Note that both dof_pos and dof_vel tensors are initialized with dimensions covering all joints in the robot. This is required by the ArticulationView APIs set_joint_positions and set_joint_velocities, which are used to apply the reset states for the robots. However, we can provide an additional indices argument to the APIs to specify the environment indices that need to be reset. Values for indices that do not need to be reset can be left as zeros. Upon resetting the states of the environments, we also reset the reset buffer and progress buffer to zeros for the corresponding environments. The reset buffer reset_buf is a boolean tensor used to track which environments should be reset at each step and the progress buffer progress_buf is an integer tensor that tracks the number of steps each environment has simulated through since it was last reset.

At each step, before stepping the simulator, we should apply the actions from the RL policy to the robots so that they can be applied during the next physics step. Similarly, we should also reset any environments that are marked for reset by the reset_buf such that these environments will be in a fresh state after we step simulation. This logic is implemented in the pre_physics_step call, which takes in the actions from the RL policy as a parameter, and is called prior to stepping simulation each step.

def pre_physics_step(self, actions) -> None:
    # make sure simulation has not been stopped from the UI
    if not self._env._world.is_playing():
        return

    # extract environment indices that need reset and reset them
    reset_env_ids = self.reset_buf.nonzero(as_tuple=False).squeeze(-1)
    if len(reset_env_ids) > 0:
        self.reset_idx(reset_env_ids)

    # make sure actions buffer is on the same device as the simulation
    actions = actions.to(self._device)

    # compute forces from the actions
    forces = torch.zeros((self._cartpoles.count, self._cartpoles.num_dof), dtype=torch.float32, device=self._device)
    forces[:, self._cart_dof_idx] = self._max_push_effort * actions[:, 0]

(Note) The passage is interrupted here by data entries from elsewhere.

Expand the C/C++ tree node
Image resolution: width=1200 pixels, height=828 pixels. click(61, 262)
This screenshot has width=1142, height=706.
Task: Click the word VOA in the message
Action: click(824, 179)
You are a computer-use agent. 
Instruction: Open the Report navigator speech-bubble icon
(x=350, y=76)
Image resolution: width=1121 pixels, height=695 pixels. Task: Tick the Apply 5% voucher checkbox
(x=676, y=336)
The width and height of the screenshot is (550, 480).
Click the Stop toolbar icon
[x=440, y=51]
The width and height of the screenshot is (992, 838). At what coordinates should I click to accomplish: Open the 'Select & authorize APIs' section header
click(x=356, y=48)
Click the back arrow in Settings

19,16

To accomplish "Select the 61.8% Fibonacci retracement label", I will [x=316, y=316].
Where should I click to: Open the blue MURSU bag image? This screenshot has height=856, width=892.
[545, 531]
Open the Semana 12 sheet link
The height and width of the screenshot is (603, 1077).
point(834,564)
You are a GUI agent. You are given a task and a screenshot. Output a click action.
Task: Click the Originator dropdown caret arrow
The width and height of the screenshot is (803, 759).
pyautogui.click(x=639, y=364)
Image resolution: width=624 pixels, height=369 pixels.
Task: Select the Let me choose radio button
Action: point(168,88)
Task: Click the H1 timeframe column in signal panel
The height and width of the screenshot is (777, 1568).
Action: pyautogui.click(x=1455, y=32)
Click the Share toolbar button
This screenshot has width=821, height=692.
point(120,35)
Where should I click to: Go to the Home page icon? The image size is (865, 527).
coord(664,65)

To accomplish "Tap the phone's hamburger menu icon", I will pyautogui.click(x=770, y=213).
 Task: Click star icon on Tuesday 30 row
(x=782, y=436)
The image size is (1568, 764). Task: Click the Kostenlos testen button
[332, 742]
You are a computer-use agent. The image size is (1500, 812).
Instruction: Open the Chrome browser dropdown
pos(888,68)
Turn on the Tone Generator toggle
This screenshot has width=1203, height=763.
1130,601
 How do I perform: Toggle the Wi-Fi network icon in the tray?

    # apply actions to all of the environments
    indices = torch.arange(self._cartpoles.count, dtype=torch.int32, device=self._device)
    self._cartpoles.set_joint_efforts(forces, indices=indices)

In pre_physics_step, we first check whether there are any environments that are marked for reset. If so, we reset these environments by calling the reset_idx method explained above. Then, we process the actions received from the RL policy and translate the buffer into forces by applying a scaling factor. Note that similar to the joint state APIs, we also need to initialize a forces tensor that covers the full dimensions for all joints in the robot. However, the RL policy only provides a single action for the cart joint, which we assign to our forces buffer accordingly. Finally, we apply the forces to the robot using the set_joint_efforts API from ArticulationView.

Next, we will implement our observations method, get_observations. This method extracts states from simulation and populates the observation buffer obs_buf with joint posiitons and velocities for the cart and pole joints. This information is sufficient for the RL policy to learn to the perform the task. At the end of the method, we construct a dictionary containing the observation buffer and return it, following the API definition of the get_observations method in Isaac Sim framework’s BaseTask class.

def get_observations(self) -> dict:
    # retrieve joint positions and velocities
    dof_pos = self._cartpoles.get_joint_positions(clone=False)
    dof_vel = self._cartpoles.get_joint_velocities(clone=False)

    # extract joint states for the cart and pole joints
    cart_pos = dof_pos[:, self._cart_dof_idx]
    cart_vel = dof_vel[:, self._cart_dof_idx]
    pole_pos = dof_pos[:, self._pole_dof_idx]
    pole_vel = dof_vel[:, self._pole_dof_idx]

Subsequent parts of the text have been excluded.